▶ _Records from a data source_:

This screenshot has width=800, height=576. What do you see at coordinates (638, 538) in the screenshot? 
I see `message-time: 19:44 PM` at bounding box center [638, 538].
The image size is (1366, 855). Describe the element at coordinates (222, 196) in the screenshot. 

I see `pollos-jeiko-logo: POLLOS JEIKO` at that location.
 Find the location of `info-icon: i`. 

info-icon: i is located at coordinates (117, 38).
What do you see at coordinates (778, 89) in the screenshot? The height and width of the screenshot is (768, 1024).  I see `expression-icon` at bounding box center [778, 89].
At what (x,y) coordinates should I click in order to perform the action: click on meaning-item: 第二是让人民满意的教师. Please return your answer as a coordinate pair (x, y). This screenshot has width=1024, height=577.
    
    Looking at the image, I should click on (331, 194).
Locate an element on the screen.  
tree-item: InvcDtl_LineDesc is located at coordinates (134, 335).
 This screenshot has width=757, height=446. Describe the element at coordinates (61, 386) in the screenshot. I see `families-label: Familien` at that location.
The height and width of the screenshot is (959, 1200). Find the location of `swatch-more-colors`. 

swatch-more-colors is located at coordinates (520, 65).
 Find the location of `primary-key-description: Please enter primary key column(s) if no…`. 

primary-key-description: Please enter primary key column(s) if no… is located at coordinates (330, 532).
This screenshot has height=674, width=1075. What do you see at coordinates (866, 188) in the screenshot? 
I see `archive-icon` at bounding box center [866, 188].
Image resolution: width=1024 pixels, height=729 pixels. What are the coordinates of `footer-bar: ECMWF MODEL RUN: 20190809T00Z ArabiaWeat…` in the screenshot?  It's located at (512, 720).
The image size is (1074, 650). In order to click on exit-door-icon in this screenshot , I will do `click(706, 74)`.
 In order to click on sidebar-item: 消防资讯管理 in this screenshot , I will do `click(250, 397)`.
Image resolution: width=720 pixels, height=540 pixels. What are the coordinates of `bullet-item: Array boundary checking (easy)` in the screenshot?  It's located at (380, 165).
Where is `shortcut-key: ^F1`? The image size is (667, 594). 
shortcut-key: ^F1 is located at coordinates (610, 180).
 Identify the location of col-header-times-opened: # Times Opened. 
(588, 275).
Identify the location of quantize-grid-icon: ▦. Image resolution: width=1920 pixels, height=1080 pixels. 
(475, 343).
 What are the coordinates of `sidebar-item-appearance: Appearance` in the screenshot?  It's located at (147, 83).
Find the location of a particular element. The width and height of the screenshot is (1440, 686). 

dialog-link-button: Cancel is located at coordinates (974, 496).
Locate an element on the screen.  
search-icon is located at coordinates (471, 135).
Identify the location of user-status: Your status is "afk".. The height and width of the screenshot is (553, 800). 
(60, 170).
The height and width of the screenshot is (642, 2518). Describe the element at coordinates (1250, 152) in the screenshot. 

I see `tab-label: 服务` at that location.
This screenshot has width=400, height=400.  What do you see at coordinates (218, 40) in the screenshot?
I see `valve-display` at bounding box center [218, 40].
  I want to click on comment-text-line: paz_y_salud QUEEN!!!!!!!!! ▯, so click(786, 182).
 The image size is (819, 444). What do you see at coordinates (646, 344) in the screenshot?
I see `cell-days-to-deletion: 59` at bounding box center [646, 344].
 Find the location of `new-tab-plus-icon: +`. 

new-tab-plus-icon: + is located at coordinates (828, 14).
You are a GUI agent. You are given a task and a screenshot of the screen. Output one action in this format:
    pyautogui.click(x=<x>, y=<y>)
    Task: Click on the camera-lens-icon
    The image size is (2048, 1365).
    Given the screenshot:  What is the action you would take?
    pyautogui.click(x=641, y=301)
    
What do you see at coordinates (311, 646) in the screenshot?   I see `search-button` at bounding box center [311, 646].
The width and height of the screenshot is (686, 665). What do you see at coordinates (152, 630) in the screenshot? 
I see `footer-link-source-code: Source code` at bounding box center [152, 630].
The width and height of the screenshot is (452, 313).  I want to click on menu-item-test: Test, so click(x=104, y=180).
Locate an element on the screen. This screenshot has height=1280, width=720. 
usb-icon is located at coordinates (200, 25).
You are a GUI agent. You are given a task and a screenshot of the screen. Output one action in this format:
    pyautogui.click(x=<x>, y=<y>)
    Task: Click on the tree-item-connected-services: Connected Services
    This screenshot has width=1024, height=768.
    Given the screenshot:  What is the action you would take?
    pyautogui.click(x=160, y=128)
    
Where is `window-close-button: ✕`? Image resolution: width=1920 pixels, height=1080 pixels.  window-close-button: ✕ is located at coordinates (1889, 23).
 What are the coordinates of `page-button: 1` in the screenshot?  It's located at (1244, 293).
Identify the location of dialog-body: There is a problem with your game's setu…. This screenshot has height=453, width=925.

▶ _Task directions_: Copy out the lines above word for word, beginning at the line that contains "at (1244, 293)." and ending with the last line.

▶ _Answer for this exercise_:
 What are the coordinates of `page-button: 1` in the screenshot?  It's located at (1244, 293).
Identify the location of dialog-body: There is a problem with your game's setu…. This screenshot has height=453, width=925.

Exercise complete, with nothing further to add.